There is a poem I want to leave you with from the Israeli poet Yehuda Amichi:

Tourists:
Once I sat on the steps by a gate at David’s Tower,
I placed my two heavy baskets at my side.
A group of tourists was standing around their guide and
I became their target marker.
“You see that man with the baskets?
Just right of his head there’s an arch from the Roman period.
Just right of his head.”
“But he’s moving, he’s moving!”
I said to myself: redemption will come only if their guide tells them,
“You see that arch from the Roman period?
It’s not important: but next to it,
left and down a bit, there sits a man who’s bought fruit and vegetables for his family.”

Yehuda Amichai from the poem Tourist

Remember that we are all created b’tzelem elohim. The person who cleans the stones of the palace or the school or the synagogue, the person who brings vegetables to his family, the person who teaches. And yes, even you, yourself. Remember to be kind. To everyone. Because everyone is created with that divine spark inside.

3 thoughts on “The Chesed of Bereshit

  1. An excellent way to start the day, reading the E.R.’s words!
    Particularly , thanks for the translation of Amichai’s poem.

  2. Well done. I especially like the “Tourist” poem.
    The one thing I always struggle with when people say that everyone has the divine spark. I don’t think everyone has a divine spark.
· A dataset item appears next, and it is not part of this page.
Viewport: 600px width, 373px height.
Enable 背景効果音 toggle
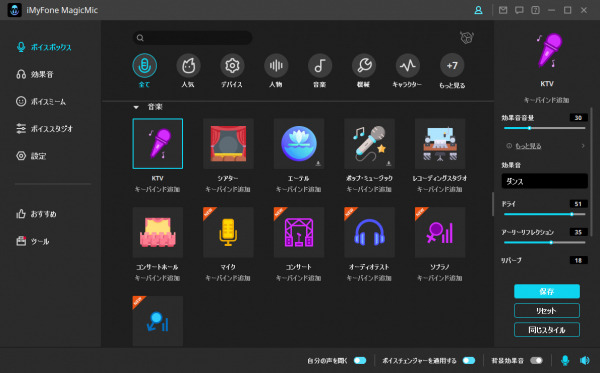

I think of Hitler, Charles Manson, myriad murderous dictators, and I think these days of Trump. I don’t believe any of them have a divine spark.
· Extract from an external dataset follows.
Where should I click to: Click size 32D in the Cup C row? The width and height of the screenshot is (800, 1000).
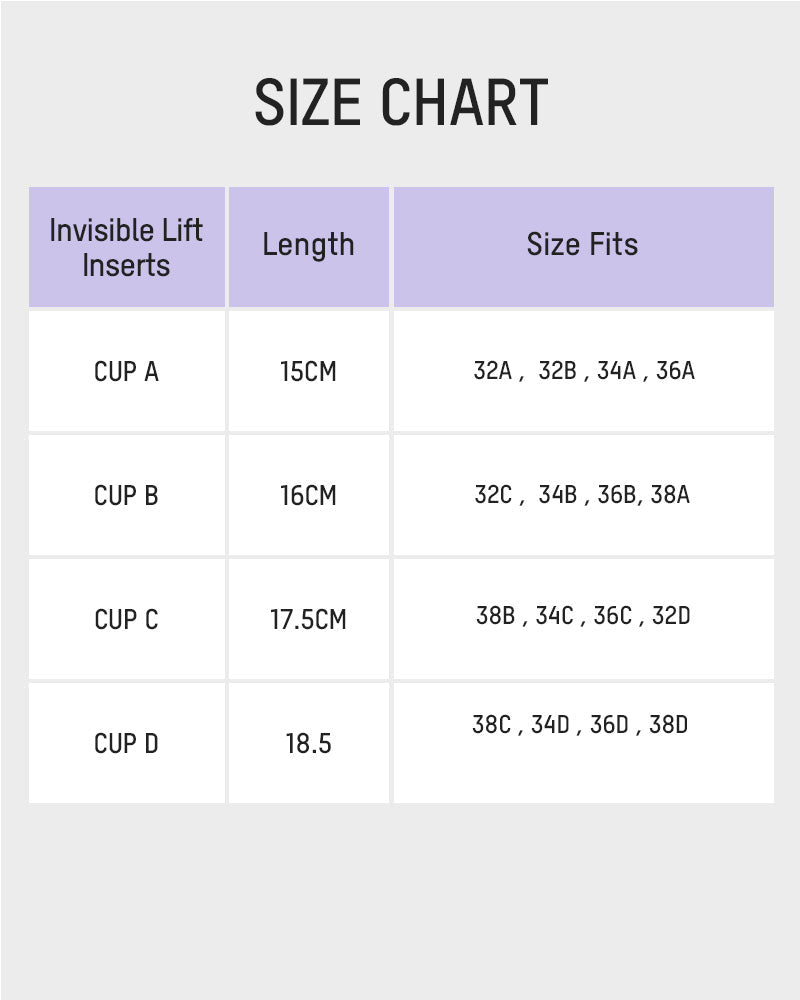click(671, 616)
    • I was just having a conversation this week about how G-d hardened Pharaoh’s heart. If we have free will and if the gates of repentance are always open how could G-d harden Pharaoh’s heart. (Or Hitler’s or even Trump). Jeanne Pinard of blessed memory (she died only last month!) once explained it to me. Pharaoh kept making choices that were bad…with each choice it was harder to come back to the good side. But I have to still believe that he was created in the image of G-d.